A 3.5-8 GHz Analog Complex Cross-Correlator for Interferometric Passive Millimeter-Wave Security Imaging Systems

Abstract

The detection of concealed-weapons and explosives on human body is important for protection against terrorist threats. Due to the low intrusiveness and the ability to pass through clothing and atmospheric occlusions, millimeter wave imaging technique has been gaining interest in security sensing applications. Interferometric imaging technique is well suited for passive millimeter wave security imaging systems since interferometric imaging has the benefits of high imaging rate and large field of view. For interferometric imaging systems, the cross-correlator is a vital component since it performs cross-correlation measurement of the outputs of the antenna pairs in the imaging system. In this paper, the design, analysis, and implementation of a 3.5-8 GHz analog complex cross-correlator for interferometric passive millimeter-wave security imaging applications are presented.
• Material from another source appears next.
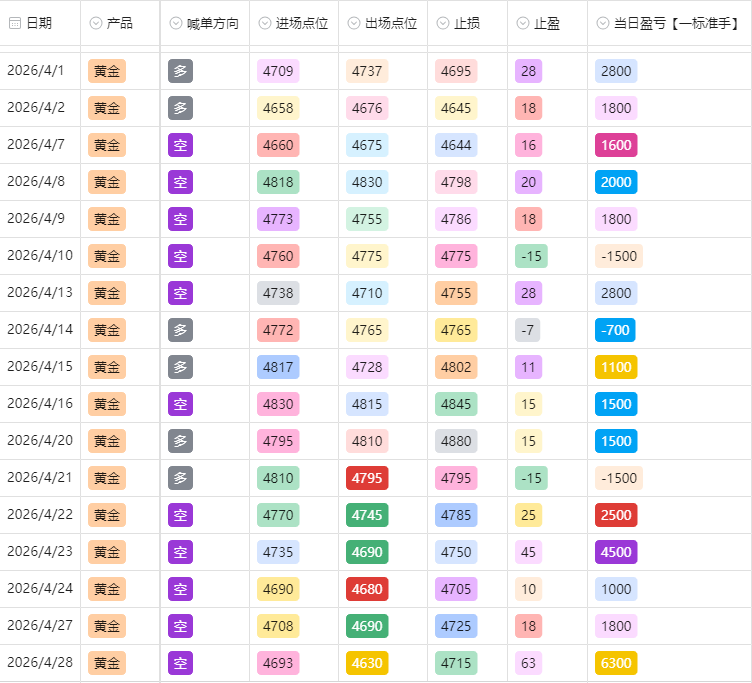
Task: Select the 日期 column header text
Action: pos(39,23)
The correlator achieves large bandwidth with low cost by using the “add and square” detection scheme which employs zero-bias Schottky diodes and simplified RF network. The bandwidth requirement for the security imaging system is also analyzed. In order to investigate the performance of the correlator, single-frequency test with different input power levels is applied to the correlator. The measurement results reveal the input power dependent property of the correlator. The frequency dependent property of the quadrature error presented in the correlator is also demonstrated. The proposed correlator is applied to a Ka-band passive millimeter-wave security imager which consists of 256 receivers, the image of a point source and an actual imaging scenario are produced in order to show the validity and performance of the correlator. From the single-frequency test and the imaging system test, the correlator is well suited for interferometric security imaging applications.